The surge in North Korean wrecks drifting on to Japanese beaches has raised concerns and fears among some members of the Japanese public during a time of increased regional tension and frequent North Korean missile tests.
But on a practical level, the boats present a financial challenge for small Japanese communities like the Oga Peninsula, which has an aging population of 28,452.
Local officials say they are hard-pressed to come up with the funds to dispose of the five North Korean boats that washed up here this year.
“It is a heavy burden for us to spend so much money for unexpected incidents that have no relation to the daily lives of our residents,” says Fumioki Ito, who directs the citizens welfare department in Oga’s municipal government.
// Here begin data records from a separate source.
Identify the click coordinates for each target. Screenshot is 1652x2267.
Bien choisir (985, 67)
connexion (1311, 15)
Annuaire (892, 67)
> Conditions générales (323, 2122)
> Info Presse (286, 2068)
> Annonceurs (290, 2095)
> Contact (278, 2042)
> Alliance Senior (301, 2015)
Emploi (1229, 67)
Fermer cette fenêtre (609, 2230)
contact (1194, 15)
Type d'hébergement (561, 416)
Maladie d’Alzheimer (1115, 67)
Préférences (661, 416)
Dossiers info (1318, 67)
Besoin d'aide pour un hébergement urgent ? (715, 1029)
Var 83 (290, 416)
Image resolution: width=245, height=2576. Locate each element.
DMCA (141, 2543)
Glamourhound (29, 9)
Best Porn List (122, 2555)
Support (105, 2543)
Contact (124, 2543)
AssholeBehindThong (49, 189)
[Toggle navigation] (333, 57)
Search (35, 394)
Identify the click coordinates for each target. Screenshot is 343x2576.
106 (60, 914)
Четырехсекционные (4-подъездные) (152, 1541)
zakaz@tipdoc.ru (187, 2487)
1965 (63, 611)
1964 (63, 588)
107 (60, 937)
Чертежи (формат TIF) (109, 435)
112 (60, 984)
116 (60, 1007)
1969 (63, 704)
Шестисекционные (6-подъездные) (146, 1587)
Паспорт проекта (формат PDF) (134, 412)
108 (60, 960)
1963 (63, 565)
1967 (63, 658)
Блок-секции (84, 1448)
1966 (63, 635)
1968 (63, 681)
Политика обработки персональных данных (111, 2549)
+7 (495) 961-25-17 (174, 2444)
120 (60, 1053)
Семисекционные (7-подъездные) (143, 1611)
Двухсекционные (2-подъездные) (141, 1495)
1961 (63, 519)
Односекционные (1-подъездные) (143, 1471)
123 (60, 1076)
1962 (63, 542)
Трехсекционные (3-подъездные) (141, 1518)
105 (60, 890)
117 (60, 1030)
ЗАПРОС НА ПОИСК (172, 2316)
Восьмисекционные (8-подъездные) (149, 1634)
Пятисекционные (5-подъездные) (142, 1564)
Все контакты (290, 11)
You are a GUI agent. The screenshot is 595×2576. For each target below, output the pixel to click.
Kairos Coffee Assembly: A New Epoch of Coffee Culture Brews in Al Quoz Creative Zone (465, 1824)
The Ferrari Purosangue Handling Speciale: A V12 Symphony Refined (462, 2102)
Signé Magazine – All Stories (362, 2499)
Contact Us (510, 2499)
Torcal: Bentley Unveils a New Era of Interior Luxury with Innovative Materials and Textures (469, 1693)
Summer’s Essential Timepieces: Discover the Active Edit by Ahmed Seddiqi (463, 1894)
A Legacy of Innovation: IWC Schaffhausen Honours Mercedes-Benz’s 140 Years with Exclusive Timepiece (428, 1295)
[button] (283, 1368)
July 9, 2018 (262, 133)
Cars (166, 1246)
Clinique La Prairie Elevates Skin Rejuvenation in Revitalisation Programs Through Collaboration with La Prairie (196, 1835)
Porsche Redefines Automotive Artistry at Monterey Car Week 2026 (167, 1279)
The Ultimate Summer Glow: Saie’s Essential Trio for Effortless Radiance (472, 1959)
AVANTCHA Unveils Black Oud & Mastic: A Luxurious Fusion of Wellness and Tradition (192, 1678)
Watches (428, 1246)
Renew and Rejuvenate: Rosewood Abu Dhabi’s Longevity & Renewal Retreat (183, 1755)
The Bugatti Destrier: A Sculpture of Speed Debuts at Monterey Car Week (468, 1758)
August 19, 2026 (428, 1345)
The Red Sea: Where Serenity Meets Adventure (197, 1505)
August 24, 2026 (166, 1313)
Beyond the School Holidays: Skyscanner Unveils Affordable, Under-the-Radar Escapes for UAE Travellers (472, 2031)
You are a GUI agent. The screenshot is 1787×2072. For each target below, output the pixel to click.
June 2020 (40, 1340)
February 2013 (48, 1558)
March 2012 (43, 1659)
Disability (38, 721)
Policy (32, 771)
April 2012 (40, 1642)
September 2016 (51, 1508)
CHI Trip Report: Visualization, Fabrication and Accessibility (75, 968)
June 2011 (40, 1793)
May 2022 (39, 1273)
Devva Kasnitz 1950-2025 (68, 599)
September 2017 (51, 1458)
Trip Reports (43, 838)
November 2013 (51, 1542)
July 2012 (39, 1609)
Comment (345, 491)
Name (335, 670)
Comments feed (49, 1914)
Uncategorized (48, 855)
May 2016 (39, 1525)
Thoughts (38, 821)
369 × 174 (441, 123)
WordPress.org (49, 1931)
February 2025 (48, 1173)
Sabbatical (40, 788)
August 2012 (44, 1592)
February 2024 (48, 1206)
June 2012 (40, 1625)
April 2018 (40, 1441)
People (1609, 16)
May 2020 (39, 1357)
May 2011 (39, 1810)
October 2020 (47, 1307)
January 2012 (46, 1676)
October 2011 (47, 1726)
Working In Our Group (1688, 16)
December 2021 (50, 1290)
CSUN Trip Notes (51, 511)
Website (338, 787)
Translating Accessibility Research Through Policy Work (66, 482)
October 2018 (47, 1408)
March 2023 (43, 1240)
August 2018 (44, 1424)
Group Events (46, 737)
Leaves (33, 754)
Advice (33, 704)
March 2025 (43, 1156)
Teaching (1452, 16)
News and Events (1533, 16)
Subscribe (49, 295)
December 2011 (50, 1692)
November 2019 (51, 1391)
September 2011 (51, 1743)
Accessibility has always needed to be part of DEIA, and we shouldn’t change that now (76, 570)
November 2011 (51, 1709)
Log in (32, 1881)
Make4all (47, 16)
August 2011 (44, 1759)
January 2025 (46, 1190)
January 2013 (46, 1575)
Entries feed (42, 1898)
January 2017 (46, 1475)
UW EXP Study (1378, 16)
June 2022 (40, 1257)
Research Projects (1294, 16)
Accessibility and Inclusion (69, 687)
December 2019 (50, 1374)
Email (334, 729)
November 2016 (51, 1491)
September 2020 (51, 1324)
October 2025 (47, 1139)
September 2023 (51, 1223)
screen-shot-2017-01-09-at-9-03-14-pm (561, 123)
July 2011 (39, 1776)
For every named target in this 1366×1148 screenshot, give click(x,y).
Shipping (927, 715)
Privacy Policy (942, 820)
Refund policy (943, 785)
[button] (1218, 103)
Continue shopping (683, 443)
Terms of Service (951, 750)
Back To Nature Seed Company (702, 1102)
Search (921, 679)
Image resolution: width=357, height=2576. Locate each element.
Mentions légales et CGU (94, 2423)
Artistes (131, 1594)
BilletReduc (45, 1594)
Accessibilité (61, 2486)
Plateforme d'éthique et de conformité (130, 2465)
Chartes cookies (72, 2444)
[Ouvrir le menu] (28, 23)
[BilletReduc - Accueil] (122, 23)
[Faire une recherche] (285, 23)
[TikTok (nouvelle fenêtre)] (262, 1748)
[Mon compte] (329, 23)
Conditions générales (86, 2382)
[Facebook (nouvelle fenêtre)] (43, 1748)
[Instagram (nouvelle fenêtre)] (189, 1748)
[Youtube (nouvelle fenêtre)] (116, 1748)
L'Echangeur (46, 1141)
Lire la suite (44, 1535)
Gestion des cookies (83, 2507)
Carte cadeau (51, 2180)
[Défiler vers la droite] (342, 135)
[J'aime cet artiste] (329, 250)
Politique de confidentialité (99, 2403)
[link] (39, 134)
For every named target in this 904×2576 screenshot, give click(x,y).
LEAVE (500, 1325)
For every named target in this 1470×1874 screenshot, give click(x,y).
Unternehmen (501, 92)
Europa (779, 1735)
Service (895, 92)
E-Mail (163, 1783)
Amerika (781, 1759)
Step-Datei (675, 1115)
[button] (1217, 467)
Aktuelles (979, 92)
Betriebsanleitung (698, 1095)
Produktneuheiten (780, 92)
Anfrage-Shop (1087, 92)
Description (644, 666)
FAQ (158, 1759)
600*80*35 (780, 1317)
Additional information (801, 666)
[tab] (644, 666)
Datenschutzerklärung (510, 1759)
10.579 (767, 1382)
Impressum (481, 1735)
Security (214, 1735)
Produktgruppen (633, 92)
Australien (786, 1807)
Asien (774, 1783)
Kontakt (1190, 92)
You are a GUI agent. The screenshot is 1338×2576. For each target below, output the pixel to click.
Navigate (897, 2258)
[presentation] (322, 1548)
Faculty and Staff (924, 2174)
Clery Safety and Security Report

He estimates it may cost more than one million yen, the equivalent of around $8,000, to remove boats that washed up on hard-to-reach rocky shores.
“I really hope that that the national government can help us,” he says.
As for the dead North Korean fishermen, Ito says, “I have nothing but pity for them.”
Maritime experts speculate that for every North Korean boat that reaches dry land in Japan, there may be many more still lost and drifting at sea and the death toll among North Korean fishermen may in fact be much higher.
Something must be terribly wrong in North Korea, to make a fisherman’s catch one worth dying for.